点字のこと、手引きのことなど日常生活で困っていることや、工夫していることなどを話していたように思う。
とても緊張して学校に向かっていたこともわかる。この頃は、かなり力も抜けて余裕が出てきたかな。
よかったら読んでみてください。

■中学訪問記

光島 貴之

 前号で、ぼくの中学訪問について加藤さんから報告いただきました。
 ぼくは、筆が遅いというのか、出来事をすぐに文章にすることができません。しばらくして、気もちが静まって客観化できるまで、暖めておくのが習慣になっているようです。今回もそのごたぶんにもれず、やっと書き始めました。

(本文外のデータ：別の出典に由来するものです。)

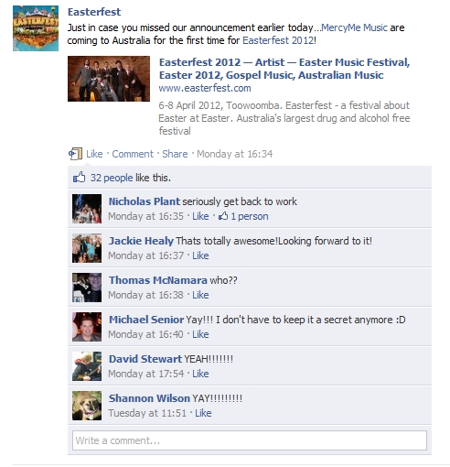Like Shannon Wilson's comment
This screenshot has width=450, height=467.
pos(203,413)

 その日は、いつものおまじないをすませ、まちあわせの竹田の駅へ向かった。おまじないというのは、北大路駅のミスタードーナツでホットコーヒー、そしてオールドファッションというおきにいりのドーナッツを食べることだ。少し気分をハイにして、緊張感をより高めるというのが、何かある時のおきまりのパターンになってしまった。それにしても、最近は何かあるごとに、緊張感が以前よりうんと高まるのを感じる。
 15、6年前には普通高校の教壇に立ちたいと思い、大谷高校で教育実習をしたり、小学生や高校生の前で話したことも何度かあった。でもその頃はそんなに緊張しなかった。言いたい放題をぶっつけていればよかったのだろう。しかし最近は、相手がどう感じるか、どういうふうに受けとめられるかということがやたらと気になる。それが緊張の原因だと思っているのだが……。
 そして今回も、近づくにつれて緊張感が増し、やっぱりことわった方がよかったなあ、と思う日々が続いた。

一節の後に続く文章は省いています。